MANHATTAN (CN) - A grocery store should have take tougher actions after a manager who was dating the boss sexually harassed 10 women, the 2nd Circuit ruled.

Allen Manwaring, now in his mid-40s, got a job as store manager of the Oswego, N.Y.-based shop KarenKim, doing business as Paul's Big M, in January 2001. He started a relationship with its owner, Karen Connors, months later.

The couple has been engaged for the past five years, and recently became parents.

In 2011, the store was hit with a sordid sexual harassment, which ended with a $1.25 million verdict against it, later reduced to $50,000.

Several victims of sexual harassment, two of whom were 16, testified that Manwaring propositioned, groped and rubbed up against them.

The 2nd Circuit recounted their testimony Friday.

One teenager told the court that Manwaring would "deliberately brush her breast with his arms, come up behind her and put his crotch against her buttocks and whisper in her ear or breathe on her neck, put his hands on her hips and squeeze, rub her shoulders, put his arm around her and hug, or walk by so closely that his hand would brush her buttocks," according to the court.

Another testified that Manwaring "touched her almost every time he found her alone by massaging her shoulders, touching the back of her hair, and rubbing her thigh."

When several women took their complaints directly to Connors, the owner, she cried and "initially appeared to believe" the allegations, the women said. But Connors nevertheless later decided that the complaints were unfounded.

Connors testified at trial that she could only recall two incidents, and she claimed to have handled the claims appropriately.

The court found that supervisors fired, ignored or retaliated against several women who complained.

Manwaring had criminal charges pressed against him after he forced his tongue into the mouth of a high school student, who cried "hysterically" before her friend's mother called the police, according to the opinion.

He pleaded guilty to second degree harassment, but testified that "in [his] heart [he] always felt it was an accidental joking incident."

The Equal Employment Opportunity Commission, or EEOC, convinced a federal jury to make the store pay for maintaining a "sexually hostile work environment" with "malice or reckless indifference."

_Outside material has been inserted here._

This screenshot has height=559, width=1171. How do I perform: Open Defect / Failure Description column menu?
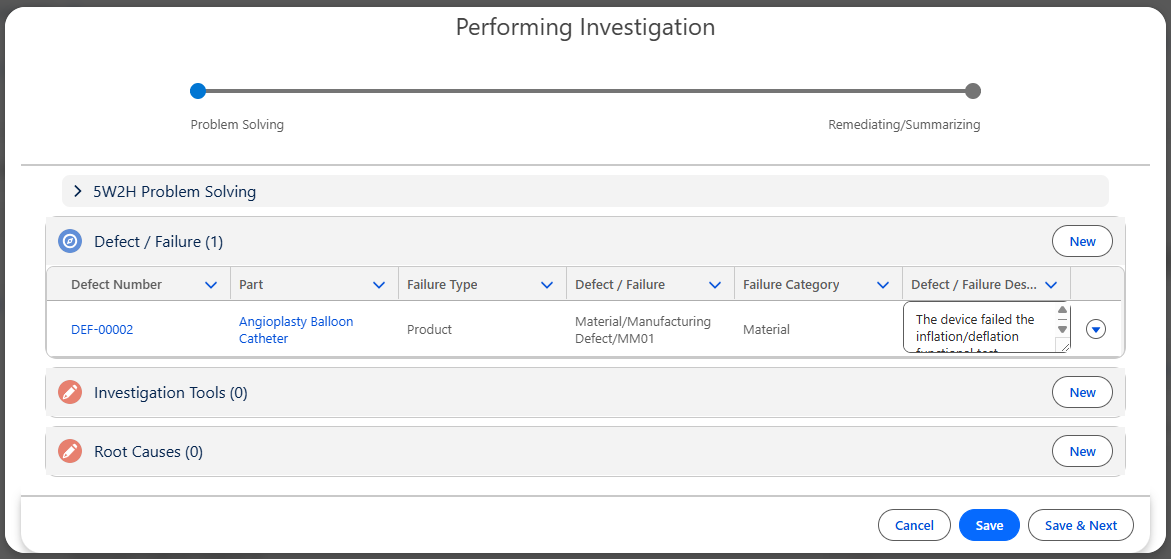[1051, 285]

"[F]ollowing the jury verdict, Manwaring continued to publicly deny he had engaged in any sexual harassment; and that Manwaring continued to be a presence at the store in his new capacity as a produce contractor for KarenKim," the opinion states.

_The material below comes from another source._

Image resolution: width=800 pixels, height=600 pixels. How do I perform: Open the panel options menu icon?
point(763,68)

The EEOC demanded an injunction beefing up the shop's anti-harassment training, posting Manwaring's picture with a notice that he cannot enter the building for 10 years, and forcing the store to pay for an independent monitor to guide its reforms.

The store did not object to keeping Manwaring off its premises and pay wall, it opposed the other measures as unnecessary.

U.S. District Judge Norman Mordue ruled that the existing anti-harassment policies and legal woes would be enough to make the store take the issue seriously.

But an appellate panel found Friday that Mordue should have issued some sort of injunction to keep Manwaring away from the store.

"While it is not our role to fashion the specific measures necessary to prevent the recurrence of Manwaring's misconduct and the resulting hostile work environment at KarenKim, we conclude that, at minimum, the district court exceeded the scope of its discretion in declining to order (a) that KarenKim is prohibited from directly employing Manwaring in the future, and (b) that KarenKim is prohibited from permitting Manwaring to enter its premises," the unsigned, 19-page opinion states.

Judges Gerard Lynch, Robert Katzmann and Richard Wesley decided the case.

In a concurring opinion, Katzmann proposed that courts place the burden of proof on employers to demonstrate their reform, after losing cases like these.

"I believe that, once liability under Title VII is established, the defendant-employer should first bear the burden of proving that equitable relief is not necessary to prevent the unlawful conduct from recurring; if the defendant-employer cannot meet its burden, then I believe a district court should be charged with determining, in its discretion, which specific forms of injunctive relief are necessary to prevent reoccurrence of the misconduct," Katzmann wrote.